***** Dataset excerpts
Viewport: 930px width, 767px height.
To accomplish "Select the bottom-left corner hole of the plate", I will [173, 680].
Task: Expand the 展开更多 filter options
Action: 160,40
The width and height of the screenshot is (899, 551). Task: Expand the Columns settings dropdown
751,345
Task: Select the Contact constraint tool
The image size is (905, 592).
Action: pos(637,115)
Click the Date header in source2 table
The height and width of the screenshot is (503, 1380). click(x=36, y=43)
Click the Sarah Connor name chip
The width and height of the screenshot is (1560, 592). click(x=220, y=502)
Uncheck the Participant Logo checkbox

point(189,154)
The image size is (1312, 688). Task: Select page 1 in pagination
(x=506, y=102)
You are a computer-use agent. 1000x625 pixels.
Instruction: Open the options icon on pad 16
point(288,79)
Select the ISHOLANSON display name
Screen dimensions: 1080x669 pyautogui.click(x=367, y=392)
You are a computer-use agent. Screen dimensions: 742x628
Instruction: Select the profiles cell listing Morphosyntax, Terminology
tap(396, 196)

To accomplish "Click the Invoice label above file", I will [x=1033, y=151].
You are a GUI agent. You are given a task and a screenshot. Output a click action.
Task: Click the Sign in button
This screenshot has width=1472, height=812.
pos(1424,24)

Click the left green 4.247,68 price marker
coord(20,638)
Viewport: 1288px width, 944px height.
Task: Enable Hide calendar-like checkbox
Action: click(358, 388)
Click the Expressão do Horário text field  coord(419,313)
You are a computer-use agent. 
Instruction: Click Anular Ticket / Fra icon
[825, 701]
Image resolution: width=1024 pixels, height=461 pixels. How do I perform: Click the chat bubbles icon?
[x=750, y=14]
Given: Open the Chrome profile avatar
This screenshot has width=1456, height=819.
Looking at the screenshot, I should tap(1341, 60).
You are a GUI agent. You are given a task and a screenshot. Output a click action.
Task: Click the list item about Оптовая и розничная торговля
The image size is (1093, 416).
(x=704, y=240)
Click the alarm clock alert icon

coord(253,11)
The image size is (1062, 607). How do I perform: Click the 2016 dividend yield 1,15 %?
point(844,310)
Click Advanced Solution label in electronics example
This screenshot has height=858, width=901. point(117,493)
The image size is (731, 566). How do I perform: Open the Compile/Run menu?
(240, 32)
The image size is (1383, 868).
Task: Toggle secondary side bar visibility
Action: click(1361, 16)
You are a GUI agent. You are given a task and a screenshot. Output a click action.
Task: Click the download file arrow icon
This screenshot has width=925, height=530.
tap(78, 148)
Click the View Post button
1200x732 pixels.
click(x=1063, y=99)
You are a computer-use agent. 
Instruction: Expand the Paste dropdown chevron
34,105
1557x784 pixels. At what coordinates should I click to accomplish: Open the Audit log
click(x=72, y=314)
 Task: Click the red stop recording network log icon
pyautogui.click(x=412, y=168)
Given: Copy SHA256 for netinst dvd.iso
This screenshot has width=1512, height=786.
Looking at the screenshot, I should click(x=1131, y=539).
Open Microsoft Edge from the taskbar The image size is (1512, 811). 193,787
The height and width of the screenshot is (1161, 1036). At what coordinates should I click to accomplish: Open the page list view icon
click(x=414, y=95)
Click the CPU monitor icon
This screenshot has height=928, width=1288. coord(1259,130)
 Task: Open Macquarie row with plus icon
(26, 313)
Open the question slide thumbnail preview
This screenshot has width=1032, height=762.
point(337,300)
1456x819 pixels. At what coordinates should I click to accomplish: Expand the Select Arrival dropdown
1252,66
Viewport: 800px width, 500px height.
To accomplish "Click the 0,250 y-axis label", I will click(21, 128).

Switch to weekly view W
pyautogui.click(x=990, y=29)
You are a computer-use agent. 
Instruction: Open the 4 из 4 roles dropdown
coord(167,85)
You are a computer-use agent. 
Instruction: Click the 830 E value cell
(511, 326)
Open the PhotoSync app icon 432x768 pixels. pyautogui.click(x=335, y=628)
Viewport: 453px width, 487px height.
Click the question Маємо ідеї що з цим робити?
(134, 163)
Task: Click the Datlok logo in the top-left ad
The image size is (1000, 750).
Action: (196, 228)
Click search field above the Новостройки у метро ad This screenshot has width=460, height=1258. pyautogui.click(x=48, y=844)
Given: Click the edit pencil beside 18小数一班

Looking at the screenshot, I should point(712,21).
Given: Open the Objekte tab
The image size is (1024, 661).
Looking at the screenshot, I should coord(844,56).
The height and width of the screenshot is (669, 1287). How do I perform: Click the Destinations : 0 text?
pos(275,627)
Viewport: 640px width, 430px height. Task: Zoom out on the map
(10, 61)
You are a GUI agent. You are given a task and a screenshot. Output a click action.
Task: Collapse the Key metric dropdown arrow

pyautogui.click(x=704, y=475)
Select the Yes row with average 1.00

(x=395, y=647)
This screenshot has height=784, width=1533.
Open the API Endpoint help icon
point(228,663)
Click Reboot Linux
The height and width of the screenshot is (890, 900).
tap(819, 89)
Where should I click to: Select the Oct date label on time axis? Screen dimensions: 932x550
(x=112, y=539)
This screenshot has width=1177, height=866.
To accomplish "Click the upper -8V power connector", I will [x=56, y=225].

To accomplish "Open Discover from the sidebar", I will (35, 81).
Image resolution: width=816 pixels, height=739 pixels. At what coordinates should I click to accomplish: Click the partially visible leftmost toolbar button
**********
→ What you will do
Reproduce every line of all the items above without changing anything.

→ Expected answer
Viewport: 930px width, 767px height.
To accomplish "Select the bottom-left corner hole of the plate", I will [173, 680].
Task: Expand the 展开更多 filter options
Action: 160,40
The width and height of the screenshot is (899, 551). Task: Expand the Columns settings dropdown
751,345
Task: Select the Contact constraint tool
The image size is (905, 592).
Action: pos(637,115)
Click the Date header in source2 table
The height and width of the screenshot is (503, 1380). click(x=36, y=43)
Click the Sarah Connor name chip
The width and height of the screenshot is (1560, 592). click(x=220, y=502)
Uncheck the Participant Logo checkbox

point(189,154)
The image size is (1312, 688). Task: Select page 1 in pagination
(x=506, y=102)
You are a computer-use agent. 1000x625 pixels.
Instruction: Open the options icon on pad 16
point(288,79)
Select the ISHOLANSON display name
Screen dimensions: 1080x669 pyautogui.click(x=367, y=392)
You are a computer-use agent. Screen dimensions: 742x628
Instruction: Select the profiles cell listing Morphosyntax, Terminology
tap(396, 196)

To accomplish "Click the Invoice label above file", I will [x=1033, y=151].
You are a GUI agent. You are given a task and a screenshot. Output a click action.
Task: Click the Sign in button
This screenshot has width=1472, height=812.
pos(1424,24)

Click the left green 4.247,68 price marker
coord(20,638)
Viewport: 1288px width, 944px height.
Task: Enable Hide calendar-like checkbox
Action: click(358, 388)
Click the Expressão do Horário text field  coord(419,313)
You are a computer-use agent. 
Instruction: Click Anular Ticket / Fra icon
[825, 701]
Image resolution: width=1024 pixels, height=461 pixels. How do I perform: Click the chat bubbles icon?
[x=750, y=14]
Given: Open the Chrome profile avatar
This screenshot has width=1456, height=819.
Looking at the screenshot, I should tap(1341, 60).
You are a GUI agent. You are given a task and a screenshot. Output a click action.
Task: Click the list item about Оптовая и розничная торговля
The image size is (1093, 416).
(x=704, y=240)
Click the alarm clock alert icon

coord(253,11)
The image size is (1062, 607). How do I perform: Click the 2016 dividend yield 1,15 %?
point(844,310)
Click Advanced Solution label in electronics example
This screenshot has height=858, width=901. point(117,493)
The image size is (731, 566). How do I perform: Open the Compile/Run menu?
(240, 32)
The image size is (1383, 868).
Task: Toggle secondary side bar visibility
Action: click(1361, 16)
You are a GUI agent. You are given a task and a screenshot. Output a click action.
Task: Click the download file arrow icon
This screenshot has width=925, height=530.
tap(78, 148)
Click the View Post button
1200x732 pixels.
click(x=1063, y=99)
You are a computer-use agent. 
Instruction: Expand the Paste dropdown chevron
34,105
1557x784 pixels. At what coordinates should I click to accomplish: Open the Audit log
click(x=72, y=314)
 Task: Click the red stop recording network log icon
pyautogui.click(x=412, y=168)
Given: Copy SHA256 for netinst dvd.iso
This screenshot has width=1512, height=786.
Looking at the screenshot, I should click(x=1131, y=539).
Open Microsoft Edge from the taskbar The image size is (1512, 811). 193,787
The height and width of the screenshot is (1161, 1036). At what coordinates should I click to accomplish: Open the page list view icon
click(x=414, y=95)
Click the CPU monitor icon
This screenshot has height=928, width=1288. coord(1259,130)
 Task: Open Macquarie row with plus icon
(26, 313)
Open the question slide thumbnail preview
This screenshot has width=1032, height=762.
point(337,300)
1456x819 pixels. At what coordinates should I click to accomplish: Expand the Select Arrival dropdown
1252,66
Viewport: 800px width, 500px height.
To accomplish "Click the 0,250 y-axis label", I will click(21, 128).

Switch to weekly view W
pyautogui.click(x=990, y=29)
You are a computer-use agent. 
Instruction: Open the 4 из 4 roles dropdown
coord(167,85)
You are a computer-use agent. 
Instruction: Click the 830 E value cell
(511, 326)
Open the PhotoSync app icon 432x768 pixels. pyautogui.click(x=335, y=628)
Viewport: 453px width, 487px height.
Click the question Маємо ідеї що з цим робити?
(134, 163)
Task: Click the Datlok logo in the top-left ad
The image size is (1000, 750).
Action: (196, 228)
Click search field above the Новостройки у метро ad This screenshot has width=460, height=1258. pyautogui.click(x=48, y=844)
Given: Click the edit pencil beside 18小数一班

Looking at the screenshot, I should point(712,21).
Given: Open the Objekte tab
The image size is (1024, 661).
Looking at the screenshot, I should coord(844,56).
The height and width of the screenshot is (669, 1287). How do I perform: Click the Destinations : 0 text?
pos(275,627)
Viewport: 640px width, 430px height. Task: Zoom out on the map
(10, 61)
You are a GUI agent. You are given a task and a screenshot. Output a click action.
Task: Collapse the Key metric dropdown arrow

pyautogui.click(x=704, y=475)
Select the Yes row with average 1.00

(x=395, y=647)
This screenshot has height=784, width=1533.
Open the API Endpoint help icon
point(228,663)
Click Reboot Linux
The height and width of the screenshot is (890, 900).
tap(819, 89)
Where should I click to: Select the Oct date label on time axis? Screen dimensions: 932x550
(x=112, y=539)
This screenshot has width=1177, height=866.
To accomplish "Click the upper -8V power connector", I will [x=56, y=225].

To accomplish "Open Discover from the sidebar", I will (35, 81).
Image resolution: width=816 pixels, height=739 pixels. At what coordinates should I click to accomplish: Click the partially visible leftmost toolbar button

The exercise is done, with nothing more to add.